Vintner Grant funded by the 2018 V Foundation Wine Celebration in honor of Gina Gallo
One of the deadliest cancers is called Triple Negative Breast Cancer (TNBC). Women with TNBC are more likely to die of breast cancer than women with other types of breast cancer. This type of cancer is more common in African American women.
Treatments for TNBC exist, but we do not know if they are equally effective for all women with TNBC. One reason the outcome might be poorer for African American women is because the standard treatments might be less effective for them. Treatments for TNBC work better when a woman has a certain mutation in gene called BRCA1 and related genes known as RAD51 genes. Unfortunately, this treatment may not work if the gene has been turned off by a mechanism called methylation. This process of methylation is much more common in African American women. In this proposal, we want to find out how frequent methylation of BRCA1 and RAD51 genes occurs in Caribbean populations and then compare the response to TNBC treatment for African American, Caribbean American and European American populations. We hope to find how frequently BRCA1 gene is turned off in breast cancer patients of Caribbean origins and then use this knowledge to assist in the choice of targeted therapy for these patient populations.

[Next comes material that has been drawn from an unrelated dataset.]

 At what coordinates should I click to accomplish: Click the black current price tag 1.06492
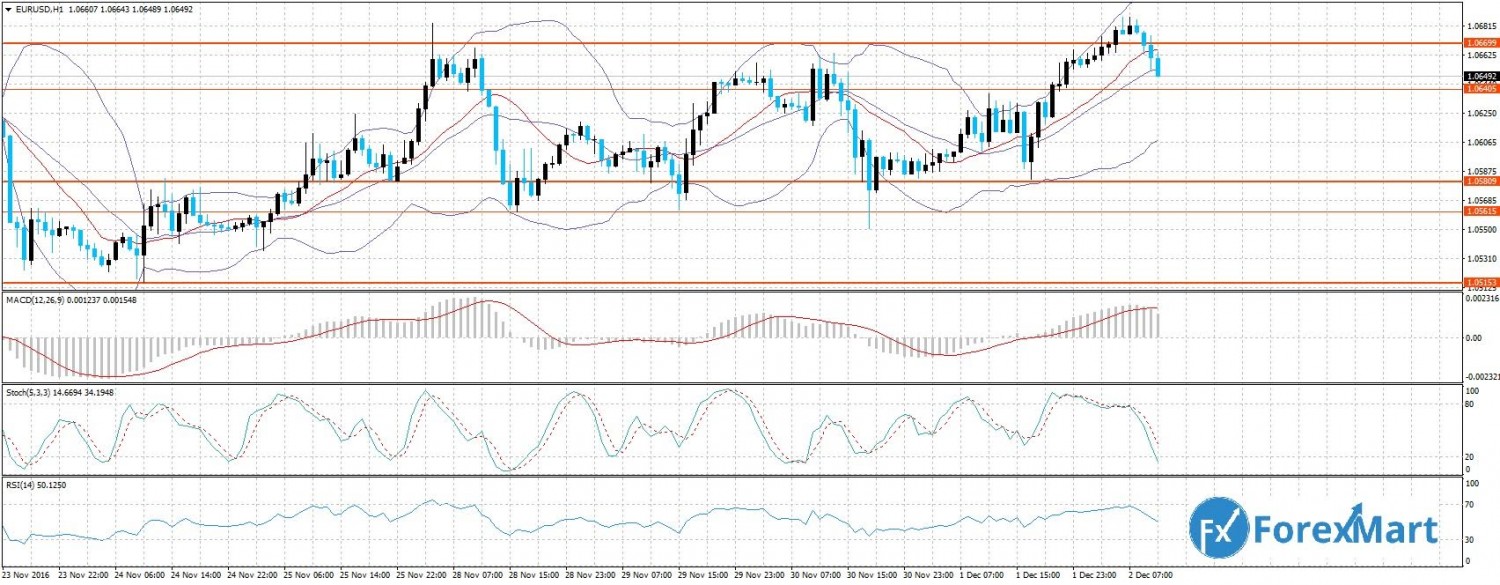click(x=1479, y=76)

Primary liver cancer is a leading cause of cancer death worldwide. Liver cancers are resistant to many cancer drugs. Our immune system has enormous power to find and destroy infectious microorganisms in our bodies, and scientists reasoned that immune cells such as T cells could also find and destroy cancer cells. Using a mouse model of liver cancer, we found that T cells could recognize cancer cells in the liver, however the T cells failed to kill the cancer cells. We discovered that interactions between liver cancer cells and T cells quickly restructured T cells’ DNA. DNA is the program that controls how cells respond and function. The DNA restructuring in T cells took away the T cells’ ability to kill cancer cells. Our goal is to understand how the interaction between liver cancer cells and T cells makes T cells dysfunctional. We are working to develop a three-dimensional liver cancer model in cell culture dishes. We can add T cells to precisely study the earliest changes in T cells after they encounter a liver cancer cell. This will give us clues about why the T cells are shut down their anti-tumor function. We will then test DNA targeting strategies to see if they prevent T cells from becoming dysfunctional. Ultimately, these genetic targeting strategies can be used to activate T cell responses against cancer cells in patients with liver cancer.